Consequently, none of the cited documents teaches the skilled person about a correlation between persistence and the reciprocal of solubility and none of the prior art documents gives any indication to the skilled person that he should choose perfluoropropane or perfluorobutane as the solution to the problem.
3.5.10 The respondent sought another definition of the technical problem in the light of a hindsight interpretation of the teaching of document (2), since document (2) does not teach that there is a correlation between the persistence of the microbubbles and the reverse of the solubility of the gas.
Additionally, the respondent did not contest the results of the tests shown in Lai's declaration (29), but merely that the tests could serve as a support for inventive step. However, the only requirement when applying the problem-solution approach is that the tests serve to show that the problem has been plausibly solved by the claimed subject-matter, and this is the case (cf. point 3.5.8 above).
With respect to the respondent's argument that the increase in persistence was to be expected by the skilled person, a distinction has to be drawn between an effect which can be explained after being proven to exist and an effect to be expected in the light of the prior art.
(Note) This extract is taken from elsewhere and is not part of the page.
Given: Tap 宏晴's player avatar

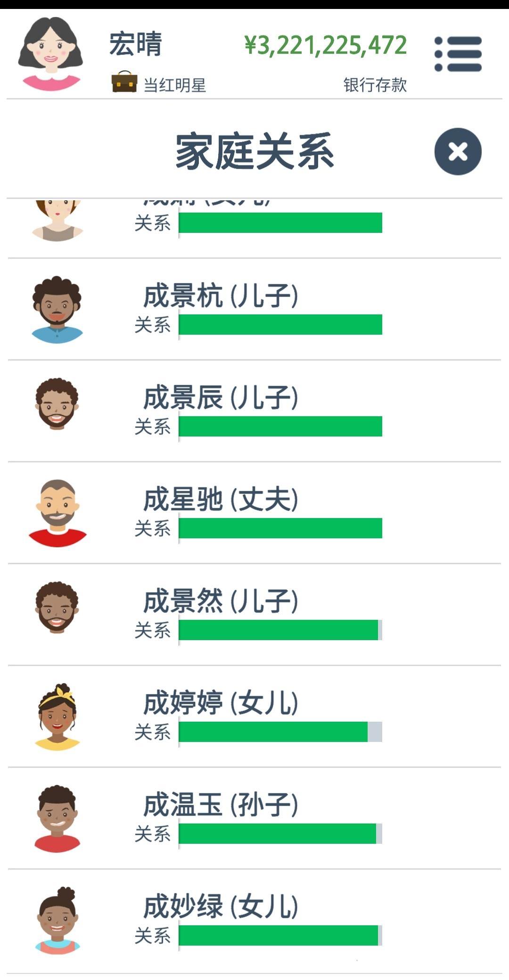Looking at the screenshot, I should coord(50,54).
The first case relates to an ex post facto analysis with knowledge of the invention.
Furthermore, as shown by the established jurisprudence of the boards of appeal, there is no requirement for a patent in order to be granted to provide in vivo essays, since in vitro essays or laboratory tests may suffice for showing that the proposed solution has been plausibly solved. Moreover, the patent in suit contains an in vivo experiment which shows the suitability of the microbubble compositions for attaining both the right and the left ventricular chamber (cf. example 3).
Additionally, the argument that the Q-factor is no better than solubility for choosing the gas for the microbubbles is not relevant for the appreciation of the obviousness of the proposed solution, since such appreciation has to be made in the light of the objective contents of the available prior art. Moreover, document (34) concerns a table of several properties for certain perfluorocarbons chosen by the respondent after acquiring knowledge of the patent in suit. This document does belong to the prior art.
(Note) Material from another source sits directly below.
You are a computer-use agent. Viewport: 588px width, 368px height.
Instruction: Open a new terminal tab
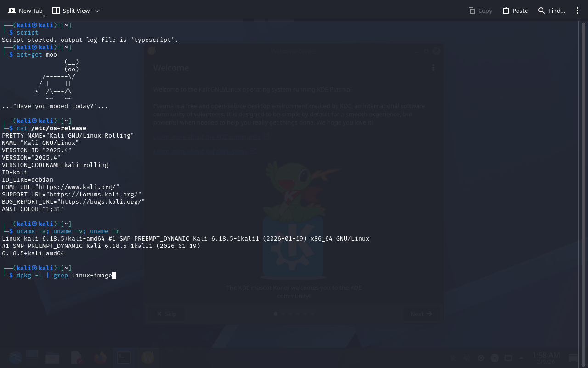(x=25, y=11)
The board in principle agrees with the respondent's argument that the effects of increased persistence are not just dependent on the nature of the gas, but the tests provided by the appellant have shown that it is plausible that the two particular gases of the claim contribute in an essential and relevant manner to the relevant increase in persistence over a palette of variations of possible microbubble compositions. The respondent has not provided any experimental data to support any counterarguments.
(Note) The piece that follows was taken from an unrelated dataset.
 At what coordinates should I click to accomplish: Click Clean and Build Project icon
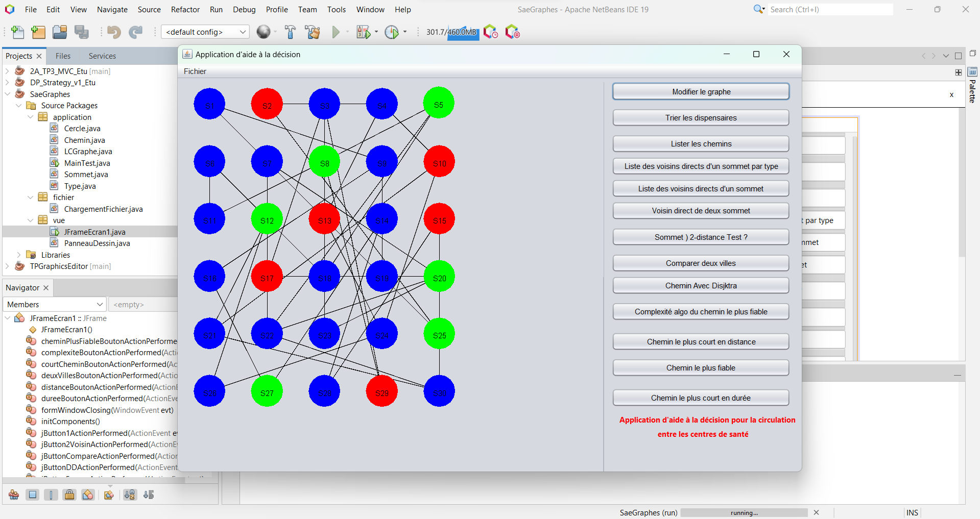[x=312, y=32]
Finally, the respondent cited decision T 176/84 in order to support its allegation that the skilled person would look at the contents of documents (3) to (5). These documents do not belong to the same technical field, but they also do not concern the same or related technical problems, i.e. persistence of microbubbles.
3.5.11 Therefore, in view of the above, the board concludes that the subject-matter claimed in the main (sole) request meets the requirements of Article 56 EPC.
ORDER
For these reasons it is decided that:
1. The decision under appeal is set aside.
2. The case is remitted to the first instance with the order to maintain the patent in amended form on the basis of the main request filed in the oral proceedings and a description to be adapted.